I would release her any offspring will have the wild traits in them.You will not tame her


----------



## racingmouse

I agree with geordie. She`s a wild mouse and will be stressed by being captive. You can`t truly know what she`s carrying and even if you treat her as you would a tame mouse, she could still be carrying something internally that you don`t know about. You already seem worried that she could potentially pass something on to your pet mice, so it would be better to let her go where you caught her (familiar surroundings). If you keep your mice outdoors in a garage, you will always have wild mice around if they know there are other mice there or food crumbs! It`s not their fault because wild mice are opportunists anyway and it`s what they do. I feed some mice that frequent our kitchen and have done for a while now. The food is cleared each evening and they never cause any harm at all. In fact, I like having them around! I`m pretty sure they are field mice.

This wild female will be used to having wild mouse company too and if she`s alone in a tank, she will be missing her freedom and company. They don`t live as captive mice do and are used to being able to run away and choose who they want to mate with.

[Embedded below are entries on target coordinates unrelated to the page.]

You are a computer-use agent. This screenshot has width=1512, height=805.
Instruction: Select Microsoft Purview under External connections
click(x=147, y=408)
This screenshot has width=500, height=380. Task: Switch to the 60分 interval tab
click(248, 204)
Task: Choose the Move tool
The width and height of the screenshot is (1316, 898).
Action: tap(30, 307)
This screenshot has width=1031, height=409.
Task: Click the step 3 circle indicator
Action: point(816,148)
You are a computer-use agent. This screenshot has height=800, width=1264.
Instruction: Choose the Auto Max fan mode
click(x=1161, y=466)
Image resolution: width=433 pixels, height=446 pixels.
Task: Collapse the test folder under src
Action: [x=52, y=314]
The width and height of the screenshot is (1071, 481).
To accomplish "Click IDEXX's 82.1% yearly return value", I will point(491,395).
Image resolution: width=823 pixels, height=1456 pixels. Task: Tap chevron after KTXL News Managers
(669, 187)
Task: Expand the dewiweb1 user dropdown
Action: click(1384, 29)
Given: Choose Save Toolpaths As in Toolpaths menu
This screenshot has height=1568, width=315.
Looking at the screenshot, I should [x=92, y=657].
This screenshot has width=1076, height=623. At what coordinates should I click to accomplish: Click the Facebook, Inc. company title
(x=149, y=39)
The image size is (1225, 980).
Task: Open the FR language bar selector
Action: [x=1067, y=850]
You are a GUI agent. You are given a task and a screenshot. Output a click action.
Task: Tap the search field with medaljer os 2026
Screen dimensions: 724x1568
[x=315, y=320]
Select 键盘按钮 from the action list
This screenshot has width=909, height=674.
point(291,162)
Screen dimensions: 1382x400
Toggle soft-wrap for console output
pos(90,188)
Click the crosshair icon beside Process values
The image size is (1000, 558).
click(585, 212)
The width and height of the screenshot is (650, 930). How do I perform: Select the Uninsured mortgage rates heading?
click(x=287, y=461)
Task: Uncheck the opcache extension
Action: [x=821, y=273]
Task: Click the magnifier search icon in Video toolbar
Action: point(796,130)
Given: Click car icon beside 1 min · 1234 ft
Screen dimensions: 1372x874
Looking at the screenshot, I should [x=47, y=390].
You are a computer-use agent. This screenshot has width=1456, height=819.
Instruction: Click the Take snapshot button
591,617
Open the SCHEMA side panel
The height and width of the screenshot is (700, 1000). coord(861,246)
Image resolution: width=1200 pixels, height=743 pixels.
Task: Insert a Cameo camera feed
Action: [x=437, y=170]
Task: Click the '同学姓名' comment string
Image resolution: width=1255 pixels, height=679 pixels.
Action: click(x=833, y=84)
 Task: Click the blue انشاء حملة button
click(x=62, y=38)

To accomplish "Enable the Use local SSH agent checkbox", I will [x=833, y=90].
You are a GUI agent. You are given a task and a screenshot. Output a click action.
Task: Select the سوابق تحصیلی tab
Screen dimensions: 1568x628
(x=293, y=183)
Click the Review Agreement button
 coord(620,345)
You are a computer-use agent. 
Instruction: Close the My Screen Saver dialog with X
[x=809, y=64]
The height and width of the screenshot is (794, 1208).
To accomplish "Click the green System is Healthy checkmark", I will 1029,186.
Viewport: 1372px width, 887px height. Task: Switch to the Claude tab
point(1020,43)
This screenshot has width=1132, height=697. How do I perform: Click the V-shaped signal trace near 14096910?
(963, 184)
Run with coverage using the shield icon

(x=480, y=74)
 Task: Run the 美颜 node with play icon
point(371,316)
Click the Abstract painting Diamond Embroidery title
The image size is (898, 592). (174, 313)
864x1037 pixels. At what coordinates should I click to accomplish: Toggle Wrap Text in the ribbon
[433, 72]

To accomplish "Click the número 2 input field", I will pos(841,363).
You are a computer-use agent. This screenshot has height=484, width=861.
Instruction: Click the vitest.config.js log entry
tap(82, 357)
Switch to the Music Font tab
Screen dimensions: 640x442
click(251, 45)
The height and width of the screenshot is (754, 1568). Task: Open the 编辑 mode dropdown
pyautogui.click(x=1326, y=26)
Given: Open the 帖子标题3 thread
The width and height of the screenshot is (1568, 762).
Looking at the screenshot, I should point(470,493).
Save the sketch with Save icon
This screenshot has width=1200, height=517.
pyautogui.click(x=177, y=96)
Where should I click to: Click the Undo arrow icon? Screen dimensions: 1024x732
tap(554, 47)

Is she happy for you to come near her or does she freak out if you approach? If she seems really timid and wild, I would do the right thing and let her go.


----------



## SarahC

Is it a youngster.I have one also,my second.The first was a very young doe which the dog caught and injured,recovered well and became tame.This new one is a buck,half grown, caught intruding in my mouse shed.I will be keeping him to illustrate the startling difference in size between selectively bred mice and their wild cousins.I have treated him with spot on for parasites,sprinkled with athletes foot powder to kill fungal infections and kept him in solitary confinement for 3 weeks,one more week to go.He is very fit,doesn't bite but is nowhere near tame.I pick him up briefly ,daily ,by the tail and place him on my arm,with a very firm grasp of the tail.I shall carry on like this until he is settled.It's not very likely you would catch anything from a wild mouse yourself.They are a health hazard because they run about in dirty places and then run over our food which we eat and then get poorly.Once captive for a while this is very unlikely.


----------



## racingmouse

That`s probably true Sarah. People balk at the thought of wild mice because they go on about catching leptospirosis and various other things, but I never let that bother me. As long as they are not (as you say) peeing on your food! :lol:

I don`t see catching wild mice as a bad thing personally, I just worry about the fact that they are much wilder to tame. But I know people on other forums who have caught many in humane traps, let them breed and then released them again, but I don`t think I would hold them captive to breed them just to release them again. House mice are related to our little pet mice anyway (Mus Musculus) so they do share the same genus.


----------



## bethmccallister

I had a wild mouse breed one of my pet line domestic mice. He squeezed in her cage some how and did the deed and left. I didn't know all this until my mouse gave birth and then when the fur came in and it was all agouti (I have no agouti males and the female was black) it confirmed my suspicions. I eventually trapped him and released him in our barn but we have barn cats so I wished him luck. The babies were all WAY hyper and even with daily handling were crazy and unadoptable. I actually lost one because it freaked out and started running all over me and jumped away scurrying off never to be seen again. I ended up releasing them in the barn with my best wishes.


----------



## racingmouse

That`s so funny beth! Sounds as if you bred some little gremlins there!


----------



## dwellsinshells

Thanks for all the replies. She is clearly young, but almost full grown. She freezes when I go into the garage, but does not panic or anything when I do things in the cage. She just watches me closely and then hides when I look away for a minute. I can't release her nearby because she would just come back inside. I *could* release her by the baylands but honestly I would rather keep her. She doesn't seem distressed and she is the only one I have seen. Traps are still set in case any more show up. We don't have a lot of mice in this area, mostly rats, and they never come inside. I don't mind if the young aren't very tame, I can keep them in a group of females and just let them be interesting. Males might become feeders for a friend's snake, so at least not wasted. My main interest is in seeing if I could get the teeny tiny wild mouse look, but tame enough to be an indoor pet, kind of like robo hamsters. They don't much like to be handled but they are darn entertaining to watch as they play together.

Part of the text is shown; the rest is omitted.